Writing in her blog at the National Institute On Drug Abuse, Dr. Nora Volkow and co-author Dr. Joshua Gordon of the National Institute of Mental Health offer an insight that “Suicide Deaths are a major component of Opioid Crisis that must be addressed.”
They mention that opioid overdose epidemic is not restricted to people with opioid addiction who accidentally take too much of a pain reliever or unknowingly inject a tainted heroin product.
Hidden in the alarming number of overdose deaths is a significant number of people who decide to take their own life. The authors also mention that due to the current initiatives to reduce opioid prescribing, many patients in pain find it unable to get treatment they need or get stigmatized as “addicts” by the healthcare system. Thus, compounding their difficulties.

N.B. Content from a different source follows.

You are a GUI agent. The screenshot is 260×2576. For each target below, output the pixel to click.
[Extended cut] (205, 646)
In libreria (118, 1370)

There is a rising desperation and despair of people in agony who are denied treatment by misdirected policies of Federal and State drug enforcement agencies and State Medical Boards.
A recent study states that 40% of primary care clinics in Michigan will no longer allow their doctors to prescribe opioids to new patients.
But medical prescribing cannot possibly be the only cause of opioid crisis. It is time we recognize that America’s opioid and suicide crisis are much larger than just prescribing or street drugs. The factors responsible for addiction and suicide are socio-economic. Forty years of wage stagnation compounded by automation of manual labor jobs, structural unemployment and the hollowing-out of rural communities have made millions of people vulnerable to the distractions of street drugs. The crisis is not of medical exposure, but of despair. The labor force has to be redeveloped without which a change will not occur in either overdose or suicide statistics.